# DESCRIPTION OF THE TASK:
Write every entry out again exactly, please, and skip the pictures.

# THE DATA:
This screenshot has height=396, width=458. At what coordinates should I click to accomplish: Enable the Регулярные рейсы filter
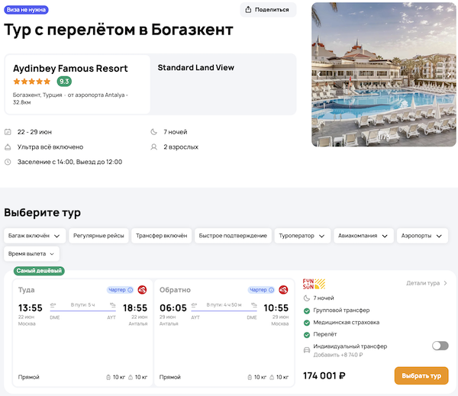tap(99, 236)
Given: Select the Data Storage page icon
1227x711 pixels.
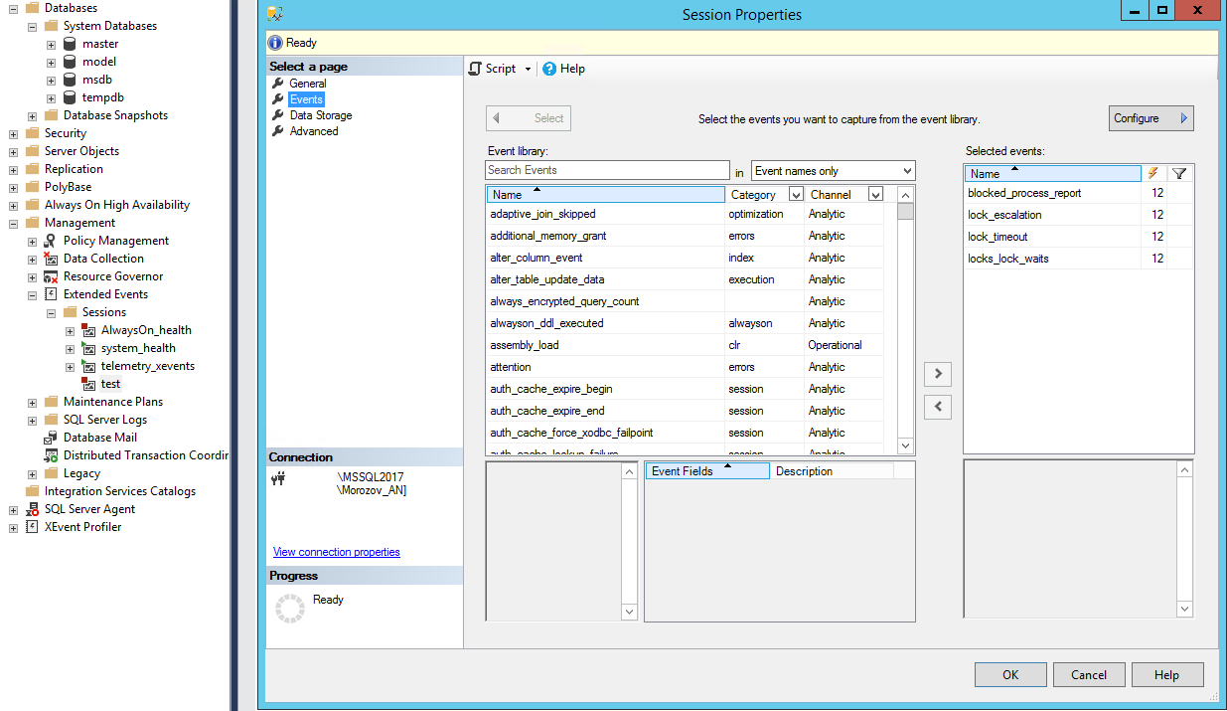Looking at the screenshot, I should pos(278,114).
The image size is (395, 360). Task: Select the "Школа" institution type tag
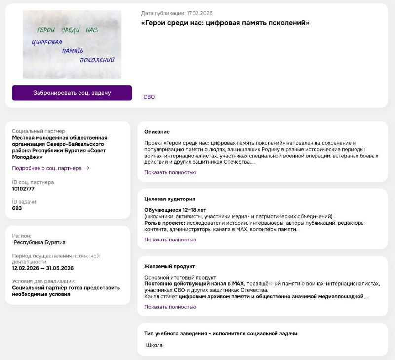point(154,346)
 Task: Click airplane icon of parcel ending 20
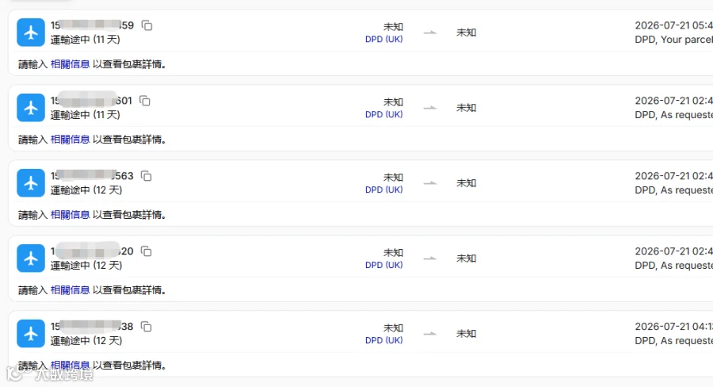click(31, 259)
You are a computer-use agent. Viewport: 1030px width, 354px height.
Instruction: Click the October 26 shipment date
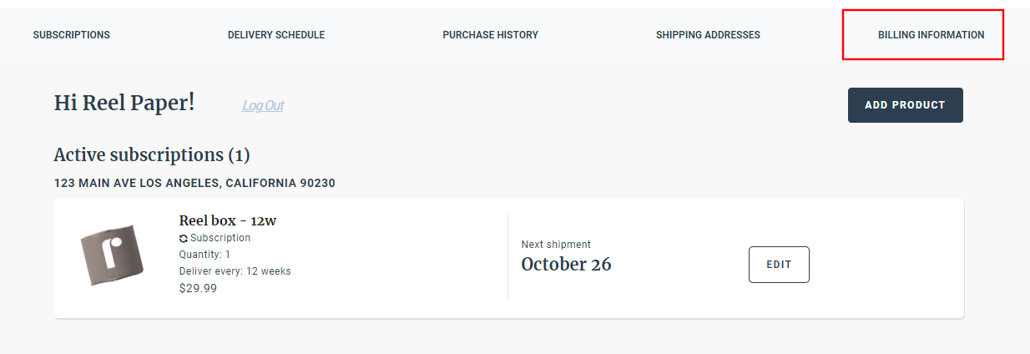566,265
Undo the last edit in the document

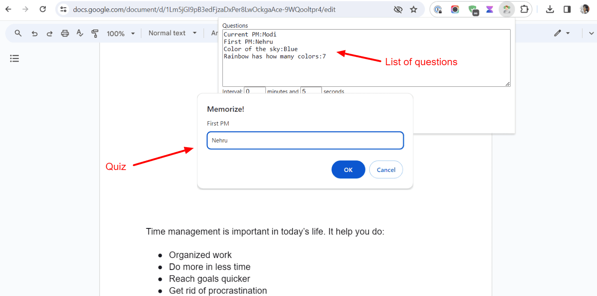point(34,34)
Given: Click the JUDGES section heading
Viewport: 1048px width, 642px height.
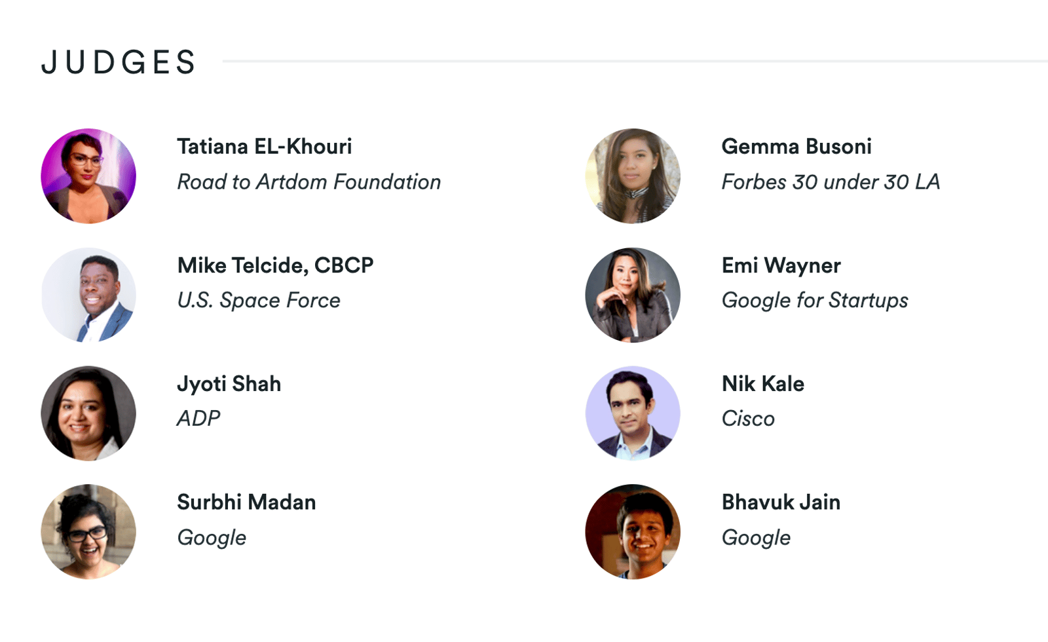Looking at the screenshot, I should click(119, 62).
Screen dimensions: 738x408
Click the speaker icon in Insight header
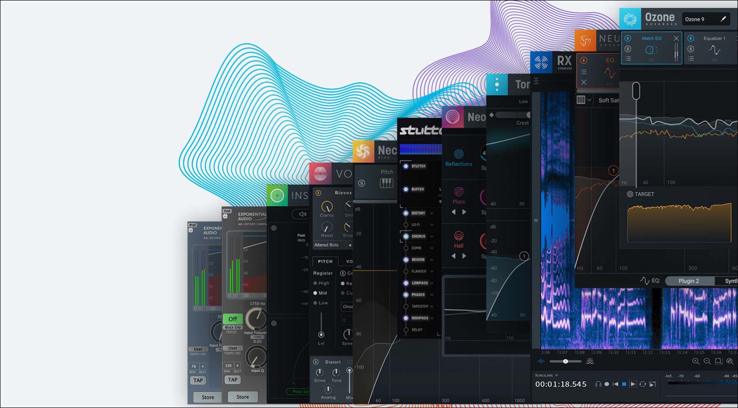(302, 214)
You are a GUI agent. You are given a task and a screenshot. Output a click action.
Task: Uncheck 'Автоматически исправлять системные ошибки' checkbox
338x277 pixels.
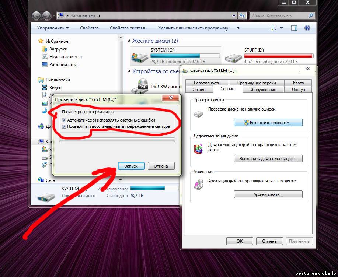65,120
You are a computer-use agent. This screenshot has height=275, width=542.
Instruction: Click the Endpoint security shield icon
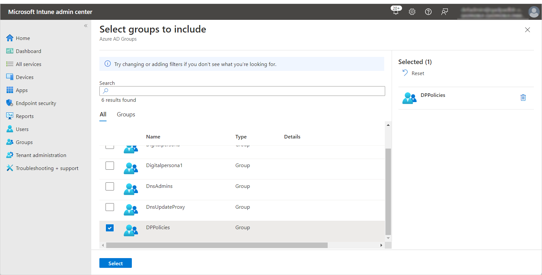[10, 103]
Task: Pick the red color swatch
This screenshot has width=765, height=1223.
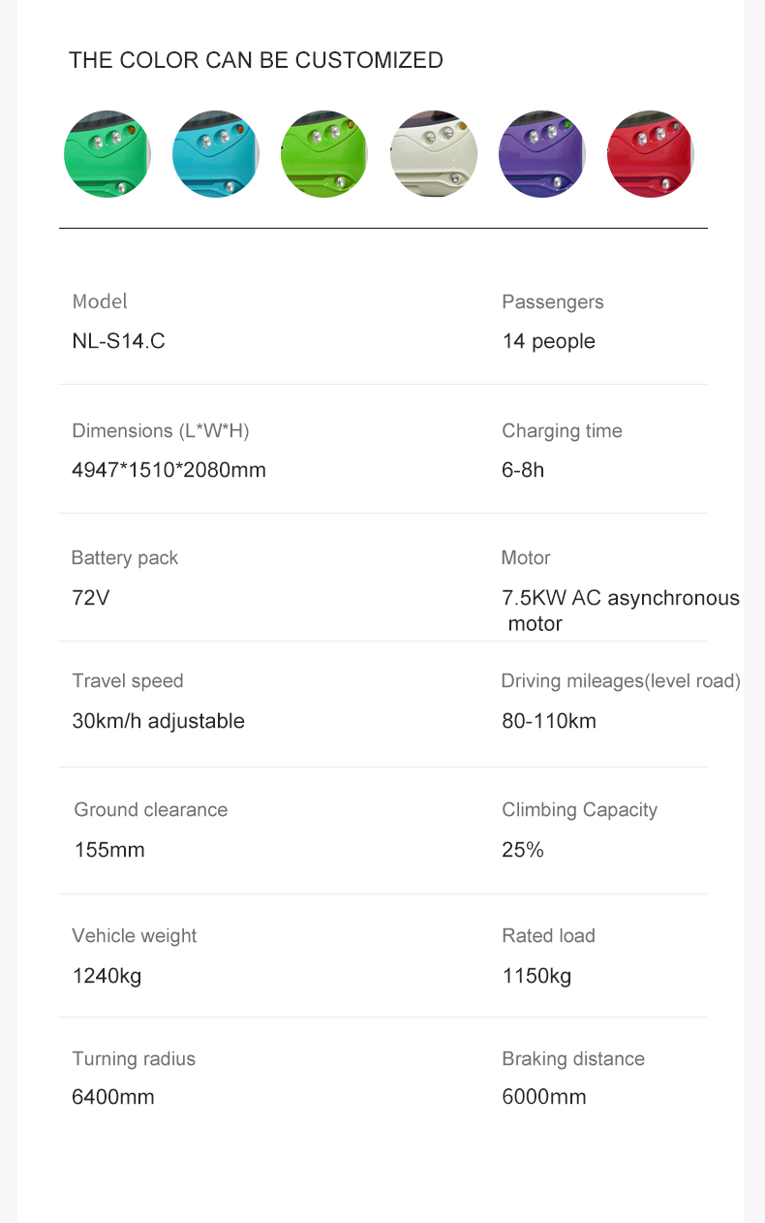Action: click(651, 154)
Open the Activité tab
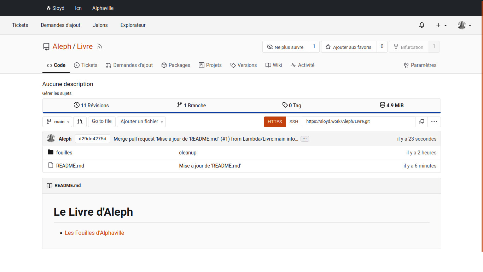Viewport: 483px width, 272px height. pyautogui.click(x=302, y=65)
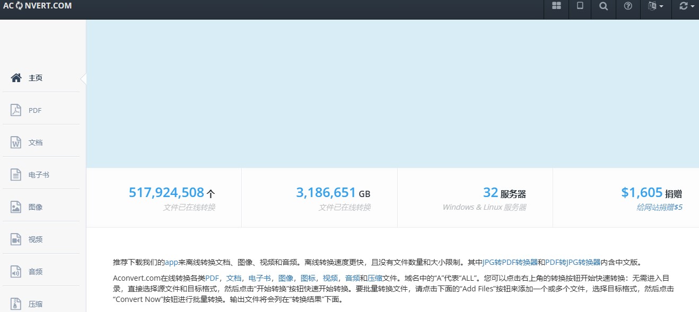Open the help question mark icon
The width and height of the screenshot is (699, 312).
(628, 6)
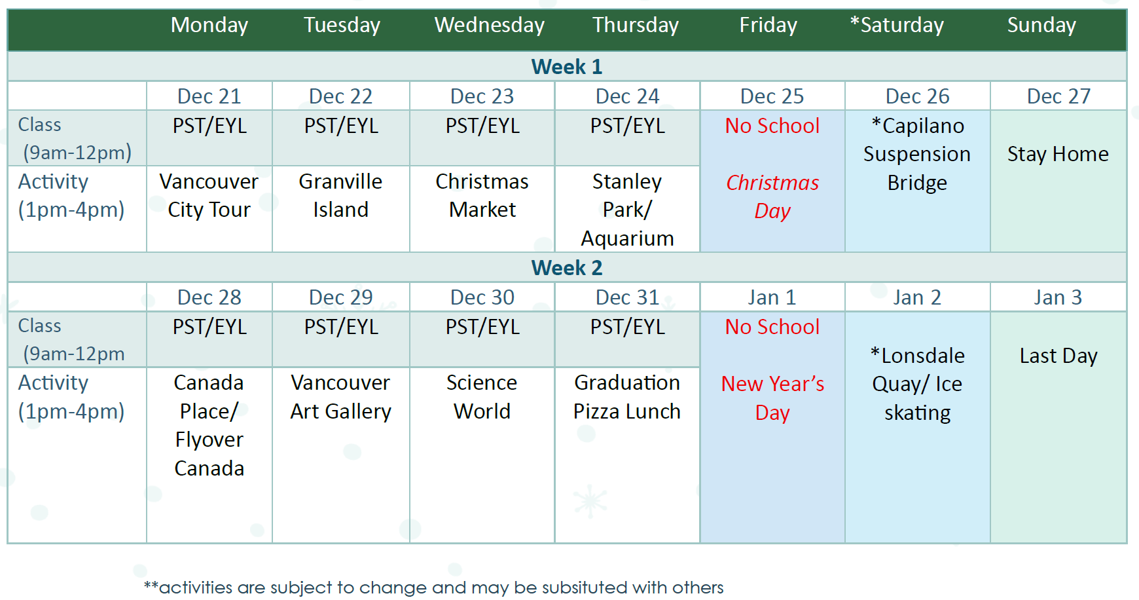The image size is (1139, 600).
Task: Click the Vancouver City Tour activity cell
Action: [209, 209]
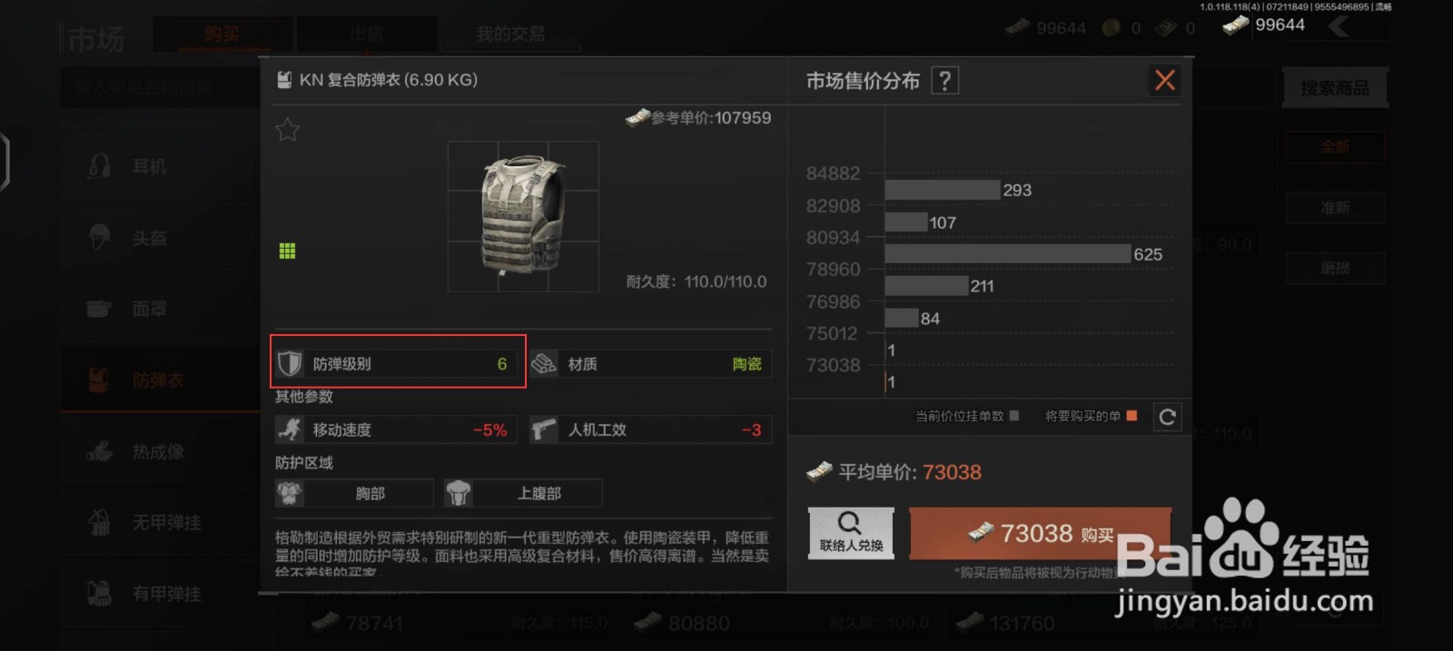Click the search goods button
Image resolution: width=1453 pixels, height=651 pixels.
click(x=1334, y=88)
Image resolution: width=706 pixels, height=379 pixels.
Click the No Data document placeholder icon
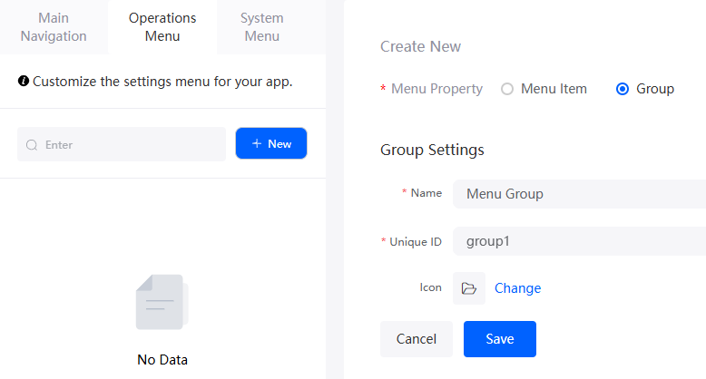pyautogui.click(x=162, y=302)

# RESULT OF THIS EXERCISE:
This screenshot has height=396, width=458. At what coordinates should I click to accomplish: Enable the Регулярные рейсы filter
tap(99, 236)
Given: Select the Data Storage page icon
1227x711 pixels.
Looking at the screenshot, I should pos(278,114).
The image size is (395, 360). Task: Select the "Школа" institution type tag
point(154,346)
 Task: Click airplane icon of parcel ending 20
click(31, 259)
You are a computer-use agent. Viewport: 1030px width, 354px height.
Instruction: Click the October 26 shipment date
566,265
Undo the last edit in the document

point(34,34)
Given: Click the JUDGES section heading
Viewport: 1048px width, 642px height.
Looking at the screenshot, I should click(119, 62).
Screen dimensions: 738x408
Click the speaker icon in Insight header
(302, 214)
You are a GUI agent. You are given a task and a screenshot. Output a click action.
Task: Uncheck 'Автоматически исправлять системные ошибки' checkbox
338x277 pixels.
65,120
You are a computer-use agent. This screenshot has height=275, width=542.
Instruction: Click the Endpoint security shield icon
[10, 103]
Task: Pick the red color swatch
This screenshot has width=765, height=1223.
Action: click(651, 154)
Open the Activité tab
Viewport: 483px width, 272px height. pyautogui.click(x=302, y=65)
Open the help question mark icon
The width and height of the screenshot is (699, 312).
(628, 6)
The image size is (1139, 600).
Task: Click the Vancouver City Tour activity cell
Action: [209, 209]
Click the search goods button
Image resolution: width=1453 pixels, height=651 pixels.
click(x=1334, y=88)
Image resolution: width=706 pixels, height=379 pixels.
Click the No Data document placeholder icon
pyautogui.click(x=162, y=302)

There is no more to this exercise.